Exercício> Continue o texto sobre comércio justo, começando logo após a última frase apresentada.

Texto fornecido>
>>>>>
Especial – Justiça social nas relações comerciais (parte 1)

Especial – Justiça social nas relações comerciais (parte 1)

Nascido nos anos 1940 nos Estados Unidos, recriado nos anos 1950 pelos países europeus e revisto mais recentemente em todo o mundo, o conceito de comércio justo começa a tomar forma no Brasil, mobilizando o primeiro, o segundo e o terceiro setores em


Guarde bem o nome fair trade pois ainda se ouvirá falar muito dele nos próximos anos. Seguindo uma tendência já observada em outros países, o Brasil começa a dar os primeiros passos na discussão do chamado comércio justo. Antes um assunto discutido em fóruns restritos, o tema tem feito parte dos debates de governos, organizações de terceiro setor e também empresas socialmente responsáveis preocupadas em assegurar maior justiça nas relações comerciais com benefícios não apenas para quem vende os produtos mas também para as comunidades de baixa renda que os produzem.
Comércio justo virou um conceito importante no mundo globalizado. Nascido timidamente nos Estados Unidos na década de 1940, e na Europa cerca de dez anos mais tarde, o fair trade sempre foi conhecido como a chamada ” relação norte-sul”, segundo a qual os países ricos abrem seu mercado para a venda de produtos de pequenos produtores de países em desenvolvimento. A idéia, porém, é mais ampla, e ainda insipiente no Brasil, embora o país já tenha tenha até exportação baseada na relação de comércio justo . “Um produto de comércio justo é aquele em que o processo produtivo, da produção á distribuição, atende de forma transparente ás necessidades de quem produz, de quem fornece e de quem consome, garantindo cálculo justo de preços e respeito à seguridade social e aos direitos do trabalho, entre outros pontos”, afirma Rosemary Gomes,que representa fóruns nacionais e internacionais de comércio justo e está envolvida diretamente no grupo de trabalho para a padronização do conceito no Brasil.
<<<<<
Dados de posição de palavras e itens:
>>>>>
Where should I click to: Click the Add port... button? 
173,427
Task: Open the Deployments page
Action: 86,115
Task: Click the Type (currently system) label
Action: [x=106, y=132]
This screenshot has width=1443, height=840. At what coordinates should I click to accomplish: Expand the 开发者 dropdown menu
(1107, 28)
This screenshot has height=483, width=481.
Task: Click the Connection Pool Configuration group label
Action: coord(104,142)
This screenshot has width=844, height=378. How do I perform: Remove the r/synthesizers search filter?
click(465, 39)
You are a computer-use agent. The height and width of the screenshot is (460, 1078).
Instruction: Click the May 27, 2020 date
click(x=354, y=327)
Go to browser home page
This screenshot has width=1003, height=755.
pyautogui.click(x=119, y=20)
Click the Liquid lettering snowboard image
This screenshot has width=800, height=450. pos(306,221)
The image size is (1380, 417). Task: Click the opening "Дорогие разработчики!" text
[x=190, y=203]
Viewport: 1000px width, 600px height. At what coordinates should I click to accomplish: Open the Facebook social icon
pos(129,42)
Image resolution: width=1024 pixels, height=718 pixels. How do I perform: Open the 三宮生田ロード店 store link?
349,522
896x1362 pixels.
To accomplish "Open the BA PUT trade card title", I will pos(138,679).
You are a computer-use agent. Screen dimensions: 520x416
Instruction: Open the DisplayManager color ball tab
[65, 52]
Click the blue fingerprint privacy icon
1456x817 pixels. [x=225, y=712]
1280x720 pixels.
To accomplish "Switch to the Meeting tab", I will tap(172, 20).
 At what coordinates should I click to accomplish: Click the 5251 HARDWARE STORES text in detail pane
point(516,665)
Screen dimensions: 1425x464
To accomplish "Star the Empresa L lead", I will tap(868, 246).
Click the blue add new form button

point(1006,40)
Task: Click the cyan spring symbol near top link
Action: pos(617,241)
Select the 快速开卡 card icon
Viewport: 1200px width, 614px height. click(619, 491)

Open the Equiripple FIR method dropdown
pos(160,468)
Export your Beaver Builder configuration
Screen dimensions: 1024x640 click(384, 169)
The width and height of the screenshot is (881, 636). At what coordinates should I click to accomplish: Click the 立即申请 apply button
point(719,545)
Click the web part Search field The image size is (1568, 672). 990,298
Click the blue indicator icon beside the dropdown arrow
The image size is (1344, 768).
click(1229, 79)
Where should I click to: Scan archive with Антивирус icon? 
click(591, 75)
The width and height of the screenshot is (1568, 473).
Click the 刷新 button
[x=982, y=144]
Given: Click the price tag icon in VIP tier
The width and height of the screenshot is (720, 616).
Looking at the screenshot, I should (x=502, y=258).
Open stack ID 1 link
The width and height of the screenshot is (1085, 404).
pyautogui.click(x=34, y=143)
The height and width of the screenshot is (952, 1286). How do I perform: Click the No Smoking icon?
<<<<<
Resposta ao exercício>
Segundo a especialista, o fair trade busca, basicamente, a inclusão econômica e o aumento de renda de pequenos produtores, como forma de contornar o habitual desequilíbrio nas relações comerciais com incentivos. Mas não se restringe a este ponto. A equidade e o respeito na troca de serviços –enfatiza — devem estar presentes em todas as etapas da cadeia produtiva. Não se trata apenas de transparência, boas condições de trabalho e proteção contra as flutuações e taxas de mercado. O resultado esperado do comércio justo é assegurar um patamar de renda que proporcione melhor qualidade de vida ao produtor e ative a economia local, estimulando o desenvolvimento sustentável da comunidade. Mas, na outra ponta –lembra Rosemary — o comprador deve estar disposto a pagar uma quantia em dinheiro geralmente maior por um produto comercialmente justo, conceito que abrange também a preservação da cultura local e do meio ambiente das comunidades produtoras.
De quem deve ser a iniciativa de estabelecer o fair trade?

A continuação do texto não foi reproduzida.